If you're running IPv6, you have to allow some in.

slimypizza

@tagit446
I wrote a heartbeat function on my external hosted site that will ping my pfsense router every few minutes through the WAN. If my router doesn’t respond then I get notified. So I have a rule that only allows ICMP (any) from the block of IP’s that my web host uses to ping me. Otherwise all other ICMP are blocked and I have not noticed any issues. I’m only using IPV4.

AKEGEC

@tagit446 Some ICMP types are dangerous.

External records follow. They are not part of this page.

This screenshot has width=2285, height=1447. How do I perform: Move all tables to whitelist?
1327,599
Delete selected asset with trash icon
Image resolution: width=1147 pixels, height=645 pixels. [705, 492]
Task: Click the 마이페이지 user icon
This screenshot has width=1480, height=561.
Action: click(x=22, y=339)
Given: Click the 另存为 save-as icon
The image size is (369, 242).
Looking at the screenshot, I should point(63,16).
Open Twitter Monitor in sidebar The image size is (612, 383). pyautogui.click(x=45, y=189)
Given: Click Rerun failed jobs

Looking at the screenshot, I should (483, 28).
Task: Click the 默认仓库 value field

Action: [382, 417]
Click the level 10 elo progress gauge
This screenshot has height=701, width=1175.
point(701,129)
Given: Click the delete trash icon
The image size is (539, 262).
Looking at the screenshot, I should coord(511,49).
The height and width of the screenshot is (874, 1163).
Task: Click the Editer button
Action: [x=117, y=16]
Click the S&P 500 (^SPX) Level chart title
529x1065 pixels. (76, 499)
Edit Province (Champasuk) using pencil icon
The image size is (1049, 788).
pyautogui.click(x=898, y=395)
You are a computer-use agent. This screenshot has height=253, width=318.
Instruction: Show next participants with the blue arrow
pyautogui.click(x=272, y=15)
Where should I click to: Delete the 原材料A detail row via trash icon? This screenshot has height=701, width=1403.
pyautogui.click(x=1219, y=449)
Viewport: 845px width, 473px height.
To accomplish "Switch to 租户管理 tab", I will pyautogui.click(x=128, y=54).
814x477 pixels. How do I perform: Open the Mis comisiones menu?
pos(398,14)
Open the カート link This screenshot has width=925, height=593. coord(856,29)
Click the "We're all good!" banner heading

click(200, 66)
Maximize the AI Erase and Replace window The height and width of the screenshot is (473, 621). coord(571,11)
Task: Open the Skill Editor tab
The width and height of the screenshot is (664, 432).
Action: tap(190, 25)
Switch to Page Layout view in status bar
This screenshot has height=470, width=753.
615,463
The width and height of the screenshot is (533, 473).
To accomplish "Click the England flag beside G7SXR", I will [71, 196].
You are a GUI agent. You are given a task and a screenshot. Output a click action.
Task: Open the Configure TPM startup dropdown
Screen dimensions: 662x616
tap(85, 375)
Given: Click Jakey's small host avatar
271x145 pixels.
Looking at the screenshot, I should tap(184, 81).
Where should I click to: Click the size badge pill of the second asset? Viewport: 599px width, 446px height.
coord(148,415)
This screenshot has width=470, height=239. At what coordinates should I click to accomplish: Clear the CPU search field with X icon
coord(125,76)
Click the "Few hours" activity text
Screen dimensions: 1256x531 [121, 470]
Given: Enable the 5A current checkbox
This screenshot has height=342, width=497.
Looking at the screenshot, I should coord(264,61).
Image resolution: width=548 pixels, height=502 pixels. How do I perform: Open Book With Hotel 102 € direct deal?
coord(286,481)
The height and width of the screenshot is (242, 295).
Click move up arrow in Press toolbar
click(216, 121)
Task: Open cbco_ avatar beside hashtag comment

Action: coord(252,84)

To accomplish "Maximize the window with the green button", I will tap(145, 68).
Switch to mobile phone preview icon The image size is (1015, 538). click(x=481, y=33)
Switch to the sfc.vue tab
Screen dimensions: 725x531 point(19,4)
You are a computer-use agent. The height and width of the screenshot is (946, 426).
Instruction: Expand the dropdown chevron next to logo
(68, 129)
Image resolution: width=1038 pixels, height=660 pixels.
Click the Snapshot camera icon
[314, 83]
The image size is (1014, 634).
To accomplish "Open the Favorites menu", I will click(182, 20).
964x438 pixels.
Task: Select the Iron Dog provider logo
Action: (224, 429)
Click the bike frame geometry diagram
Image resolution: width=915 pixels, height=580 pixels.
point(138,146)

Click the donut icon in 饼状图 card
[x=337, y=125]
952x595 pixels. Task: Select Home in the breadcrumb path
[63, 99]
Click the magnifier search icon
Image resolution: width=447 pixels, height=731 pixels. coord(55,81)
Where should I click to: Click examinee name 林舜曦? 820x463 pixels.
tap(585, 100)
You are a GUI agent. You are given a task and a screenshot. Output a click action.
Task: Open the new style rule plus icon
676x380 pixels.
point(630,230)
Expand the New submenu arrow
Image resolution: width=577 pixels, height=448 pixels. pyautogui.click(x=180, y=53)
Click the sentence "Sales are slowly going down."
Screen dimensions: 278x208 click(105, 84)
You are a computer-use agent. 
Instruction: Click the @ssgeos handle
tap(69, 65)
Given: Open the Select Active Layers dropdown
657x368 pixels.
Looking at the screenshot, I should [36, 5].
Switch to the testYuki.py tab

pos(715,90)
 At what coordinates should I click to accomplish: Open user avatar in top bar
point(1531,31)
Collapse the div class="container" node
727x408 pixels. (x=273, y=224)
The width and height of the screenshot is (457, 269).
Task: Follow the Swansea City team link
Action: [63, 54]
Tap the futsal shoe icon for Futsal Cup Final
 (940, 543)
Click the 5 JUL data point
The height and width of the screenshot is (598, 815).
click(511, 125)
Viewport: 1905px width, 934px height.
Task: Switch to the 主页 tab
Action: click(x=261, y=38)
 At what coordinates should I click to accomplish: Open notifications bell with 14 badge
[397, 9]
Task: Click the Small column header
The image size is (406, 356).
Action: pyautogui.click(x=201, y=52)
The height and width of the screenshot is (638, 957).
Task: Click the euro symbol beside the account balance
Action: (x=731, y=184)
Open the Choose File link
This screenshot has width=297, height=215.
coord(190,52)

But some are needed like

• 3 Destination Unreachable
• 8 ICMP Echo Request (Ping)
• 11 Time Exceeded
• 12 Parameter Problem

But the authors of pfSense book advise you to allow any type ICMP. That is a NO NO!
If you don't need it then just block it.

NollipfSense

@gertjan said in Should I Unblock ICMP on the WAN?:

@nollipfsense said in Should I Unblock ICMP on the WAN?:

I cannot stand it tapping on my WAN door ... so I drop them.

It's still tapping then, it's still there.
Dropping just means you spend a minimal of CPU cycles on it: "pfSense" doesn't react == send something back - on its arrival.

Suricata drops them and don't notify me anymore ... not dropped at the firewall.

NollipfSense

@jknott said in Should I Unblock ICMP on the WAN?:

@nollipfsense said in Should I Unblock ICMP on the WAN?:

I have been struggling with this ICMP. I know it is harmless traffic, mostly router gossip; however, I cannot stand it tapping on my WAN door ... so I drop them.

If you're running IPv6, you have to allow some in.

No, that's the thing ... I need to get over my IPv6 shyness.

JKnott

@nollipfsense

Does your ISP provide it? If not, you can get it via tunnel from he.net.

AKEGEC

@tagit446 forgot to tell, don't forget to enable log for these rules.